I just finished Beth Elliott’s new edition of Mirrors: Portrait of a Lesbian Transsexual.
Published on CreateSpace and available through Amazon currently $17.24 (http://www.amazon.com/Mirrors-Portrait-Transsexual-Geri-Nettick/dp/146360520X/ref=sr_1_1?ie=UTF8&qid=1316451777&sr=8-1)
Beth and my paths started crossing occasionally in the early 1970s. I was in the radical left/feminist movements while she was involved with Daughters of Bilitis and the lesbian feminist movements.
I read the original version of this book and didn’t much care for the Roman à clef manner in which Beth told the story. I wasn’t alone in criticizing her timidity without knowing more of the back-story behind the self protective measures she took.
While the new and improved version maintains the core Roman à clef of the original edition it offers a whole lot of analysis and self exploration as to who was involved and what their motivations were.
Beth is a person in history and was unfortunately the focus of an immense amount of focused hatred and bigotry at a young age while fighting for the right of transsexual women, both pre and post-op to have a place in the lesbian feminist movement.
She wasn’t a superhero, damn few of us were. Most of us were making our way without any maps or guide posts up a sheer cliff sort of learning experience. Being pioneers meant having to feel our own way, including making mistakes, getting knocked down and having to get up again.
Beth was the first sister I knew who was viciously trashed by the Lesbian Feminist Community, starting with an article she omits from this book.
One thing I have observed about women with transsexualism over the years, my self included, is no matter what our politics or our sexuality we try so freaking hard to be the absolute best we can be in that area. There is little difference between those who make that commitment to becoming fashion models or feminists. The goal may be totally different but the amount of commitment and effort is the same.
We often run into problems because until we have had a few years post-transsexual most of our socialization has come second hand. We haven’t grown up learning the sexual politics of prima donas and mean girls, the vicious game of telephone and the spreading of rumors by people who would never say certain things to our faces.
We are vulnerable to being exposed because transsexualism is stigmatized, no where more so than it came to be stigmatized in certain “feminist” circles.
From everything I have heard from lesbians who knew and worked with Beth during the early 1970s, she was honest, sincere and very hard working. She was not deceitful or there to disrupt the movement or any of the myriad of vile accusations that were made towards her. As I said our paths intersected on occasions during the 1970s. I was staff photographer and a production artist at the Lesbian Tide several years after Beth wrote for them.

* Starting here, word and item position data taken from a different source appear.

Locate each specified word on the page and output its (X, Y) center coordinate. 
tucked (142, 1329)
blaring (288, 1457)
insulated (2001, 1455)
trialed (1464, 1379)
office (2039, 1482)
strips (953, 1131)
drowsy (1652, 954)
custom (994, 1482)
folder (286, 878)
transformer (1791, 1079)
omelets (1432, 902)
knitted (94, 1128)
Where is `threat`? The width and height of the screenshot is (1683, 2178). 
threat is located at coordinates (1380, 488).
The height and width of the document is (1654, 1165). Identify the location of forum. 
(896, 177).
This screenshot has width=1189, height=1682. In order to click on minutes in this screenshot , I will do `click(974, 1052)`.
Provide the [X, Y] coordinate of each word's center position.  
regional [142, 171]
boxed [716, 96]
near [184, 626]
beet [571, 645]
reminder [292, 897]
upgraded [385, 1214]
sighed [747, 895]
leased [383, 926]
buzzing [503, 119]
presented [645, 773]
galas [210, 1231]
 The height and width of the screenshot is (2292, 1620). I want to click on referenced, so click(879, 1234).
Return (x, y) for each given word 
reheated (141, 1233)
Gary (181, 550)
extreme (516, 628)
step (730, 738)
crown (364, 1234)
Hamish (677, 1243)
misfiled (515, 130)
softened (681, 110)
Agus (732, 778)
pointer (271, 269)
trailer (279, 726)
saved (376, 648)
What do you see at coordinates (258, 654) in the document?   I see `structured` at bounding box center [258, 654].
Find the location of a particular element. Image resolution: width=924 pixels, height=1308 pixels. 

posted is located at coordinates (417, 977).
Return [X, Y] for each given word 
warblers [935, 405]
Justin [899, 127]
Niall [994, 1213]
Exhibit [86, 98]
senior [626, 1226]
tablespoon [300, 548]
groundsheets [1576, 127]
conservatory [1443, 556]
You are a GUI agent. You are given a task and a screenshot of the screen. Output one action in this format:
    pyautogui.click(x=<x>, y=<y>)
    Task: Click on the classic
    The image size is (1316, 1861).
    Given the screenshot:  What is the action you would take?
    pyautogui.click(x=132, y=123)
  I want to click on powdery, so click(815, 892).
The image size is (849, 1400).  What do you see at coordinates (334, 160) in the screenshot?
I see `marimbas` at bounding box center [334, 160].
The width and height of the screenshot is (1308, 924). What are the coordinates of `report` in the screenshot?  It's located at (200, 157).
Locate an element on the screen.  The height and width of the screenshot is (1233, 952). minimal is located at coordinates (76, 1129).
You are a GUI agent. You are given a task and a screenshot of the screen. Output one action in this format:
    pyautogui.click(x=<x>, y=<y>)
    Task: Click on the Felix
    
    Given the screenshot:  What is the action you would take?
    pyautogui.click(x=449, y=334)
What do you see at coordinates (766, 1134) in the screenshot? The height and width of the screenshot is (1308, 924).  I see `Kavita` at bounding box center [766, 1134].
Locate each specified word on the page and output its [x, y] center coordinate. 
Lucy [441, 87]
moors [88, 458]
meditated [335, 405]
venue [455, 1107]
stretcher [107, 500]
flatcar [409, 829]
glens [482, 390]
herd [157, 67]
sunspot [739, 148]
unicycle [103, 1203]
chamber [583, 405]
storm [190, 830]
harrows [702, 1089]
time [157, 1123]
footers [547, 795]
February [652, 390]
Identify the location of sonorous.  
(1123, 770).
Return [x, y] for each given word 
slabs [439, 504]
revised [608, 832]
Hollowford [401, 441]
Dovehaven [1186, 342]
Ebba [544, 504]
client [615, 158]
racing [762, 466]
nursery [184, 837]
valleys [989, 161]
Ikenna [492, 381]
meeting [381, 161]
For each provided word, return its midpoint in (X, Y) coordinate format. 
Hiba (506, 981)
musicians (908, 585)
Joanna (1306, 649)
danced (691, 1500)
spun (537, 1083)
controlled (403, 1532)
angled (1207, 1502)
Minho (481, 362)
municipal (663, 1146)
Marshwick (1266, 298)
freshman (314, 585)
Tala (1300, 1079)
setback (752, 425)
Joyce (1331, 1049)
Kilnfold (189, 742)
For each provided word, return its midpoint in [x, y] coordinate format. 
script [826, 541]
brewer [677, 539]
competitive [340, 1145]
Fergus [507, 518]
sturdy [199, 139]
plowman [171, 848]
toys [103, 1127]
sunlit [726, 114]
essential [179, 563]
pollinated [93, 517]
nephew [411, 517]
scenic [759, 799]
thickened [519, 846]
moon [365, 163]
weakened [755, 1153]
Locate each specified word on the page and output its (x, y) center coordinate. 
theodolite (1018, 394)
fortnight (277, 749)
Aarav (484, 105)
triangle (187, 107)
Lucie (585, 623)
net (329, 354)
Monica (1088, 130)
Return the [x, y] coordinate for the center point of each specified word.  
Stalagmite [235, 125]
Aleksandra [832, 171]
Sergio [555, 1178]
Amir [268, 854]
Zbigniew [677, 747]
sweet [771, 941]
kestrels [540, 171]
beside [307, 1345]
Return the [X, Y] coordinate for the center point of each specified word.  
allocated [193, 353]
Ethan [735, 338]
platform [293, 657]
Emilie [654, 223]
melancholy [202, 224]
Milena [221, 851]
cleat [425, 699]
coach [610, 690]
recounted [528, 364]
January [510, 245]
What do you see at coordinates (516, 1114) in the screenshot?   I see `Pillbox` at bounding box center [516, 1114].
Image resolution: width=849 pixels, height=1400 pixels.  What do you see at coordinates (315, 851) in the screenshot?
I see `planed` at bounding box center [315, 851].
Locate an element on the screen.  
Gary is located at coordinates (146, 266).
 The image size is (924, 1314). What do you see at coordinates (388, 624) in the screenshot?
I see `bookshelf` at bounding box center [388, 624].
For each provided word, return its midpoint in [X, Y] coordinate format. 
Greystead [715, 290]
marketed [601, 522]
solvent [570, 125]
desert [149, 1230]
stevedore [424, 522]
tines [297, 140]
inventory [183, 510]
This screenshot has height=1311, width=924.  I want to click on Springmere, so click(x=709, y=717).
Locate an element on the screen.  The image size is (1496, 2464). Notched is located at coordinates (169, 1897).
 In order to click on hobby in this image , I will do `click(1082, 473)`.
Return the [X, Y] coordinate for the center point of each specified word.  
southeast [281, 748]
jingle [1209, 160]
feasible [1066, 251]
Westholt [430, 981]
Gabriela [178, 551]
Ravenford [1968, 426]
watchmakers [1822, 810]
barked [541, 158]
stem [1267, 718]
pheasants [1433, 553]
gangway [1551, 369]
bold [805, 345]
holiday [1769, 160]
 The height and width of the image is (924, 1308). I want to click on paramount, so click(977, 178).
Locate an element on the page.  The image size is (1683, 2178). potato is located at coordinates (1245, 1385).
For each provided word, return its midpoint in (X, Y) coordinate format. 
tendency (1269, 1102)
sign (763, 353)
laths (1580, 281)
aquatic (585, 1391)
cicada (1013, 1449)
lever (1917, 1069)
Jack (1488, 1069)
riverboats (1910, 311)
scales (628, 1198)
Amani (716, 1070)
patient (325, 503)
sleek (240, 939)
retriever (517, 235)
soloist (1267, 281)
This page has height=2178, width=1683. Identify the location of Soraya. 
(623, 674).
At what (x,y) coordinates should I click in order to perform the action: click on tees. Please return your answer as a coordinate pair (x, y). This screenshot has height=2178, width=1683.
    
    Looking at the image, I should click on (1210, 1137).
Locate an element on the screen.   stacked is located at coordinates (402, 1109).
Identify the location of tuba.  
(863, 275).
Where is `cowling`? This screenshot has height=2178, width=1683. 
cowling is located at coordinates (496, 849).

The Anti-Trans lesbian Klan intimidated them too and it can be presumed many others in the lesbian feminist movement.
I was with the Tide and active at the LA Women’s Building when the trashing of Sandy Stone began and saw the fear of defending Olivia Records and Sandy Stone.
Those post-transsexual women who were part of the feminist and lesbian feminist movements who weren’t personally trashed were scarred by the hate directed at transsexuals by the Lesbian Klan.
I’m very glad Beth chose to speak out regarding the criminal stalking and harassment she has endured for 40 some years at the hands of the clearly sociopathic BevJo Von Dohre, who is allegedly a compulsive regarding her own personal history as well as the accusations she has made regarding Beth and other post-transsexual lesbians and feminists.
For too long the Lesbian Klan bigotry has been presented as starting with Janice Raymond and her “Protocols of the Elders of Zion” type, contradictions filled smear job.
This book is worth buying and reading for Beth’s exposing of Robin Morgan’s duplicity and manipulation of anti-transsexual bigotry in service of the promotion of Robin Morgan. The long time married to a man Robin Morgan, who has no problem exercising heterosexual privilege while claiming to be a woman identified lesbian, Robin Morgan. The same Robin Morgan who trashed Kate Millett. The same Robin Morgan who succored and manipulated Jane Alpert, an alleged snitch who appears to have ratted out numerous people involved in helping 1960s anti-war resisters who were underground.
It is shameful that the only voice I can really find from the feminist community, who had the courage to speak out regarding the trashing that so harmed the movement was Jo Freeman. Many have spoken out since including Ruth Rosen and Susan Brownmiller.
Beth adds herself to those giving witness to the destructiveness of all the trashing not just the anti-trans trashing that went on.
As I said much of the body of this work was originally published a decade and a half ago and used a fictionalizing device. The names have been changed in several cases, those of us who were there know who the people named were/are.
We need more books from this era that actually take the history into account with broad views as well as the more narrow views we have come to associate with trans-memoirs.
I should add this is a memoir of a lesbian feminist who happened to have been born with transsexualism and she expresses the same skepticism of the Transgender Borg one commonly sees in most post-transsexual women.
Now go to Amazon and buy the freaking book. Beth deserves the support and so many of you need to really know the history of that period so you can contradict the historical revisionism.